Brian?s crab pots raided

ALL THAT remained in Brian Crumblin's crab pots on Sunday was the top of a crab shell and a can of beer.

Brian was furious to see his crab pots raided yet again.

'That can of beer didn't get in there by itself,' Brian said.

He had only shifted the pots on Saturday and when he pulled them out on Sunday, was confronted by the raiding.

'They've been raided two or three times over the last six months,' he said.

It's made him think twice about laying crab pots.

'It just doesn't pay to leave them overnight,' he said. 'Some people can't help themselves.'

But he doubted whether anyone would be caught over the offence which attracts a hefty fine.

'What can you do?' he said.

'You've got to catch them in the act.' Brian wasn't about to stop crabbing but he was concocting his own ideas to avoid being targeted by thieves.

'It's not going to stop overnight,' Brian said.

'Bright orange floats in the middle of the water. They're easy to see.

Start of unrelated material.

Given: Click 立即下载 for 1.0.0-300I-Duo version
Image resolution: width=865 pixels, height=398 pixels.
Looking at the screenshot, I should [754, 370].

'One chap has black coloured floats and hides them in the mangrove bushes and that's what I'm going to have to start doing.

'We'll try again.' The Department of Primary Industries and Fisheries (DPIF) warned floats had to be light coloured.

Crab pot raiding is one of the biggest complaints DPIF recieves.

While DPIF primarily deals with commercial crabbers, the maximum penalty for thieves who steal crabs is $37,500.

However a DPIF spokesperson said stealing was usually a police matter and crabbers' first complaint should be to the police.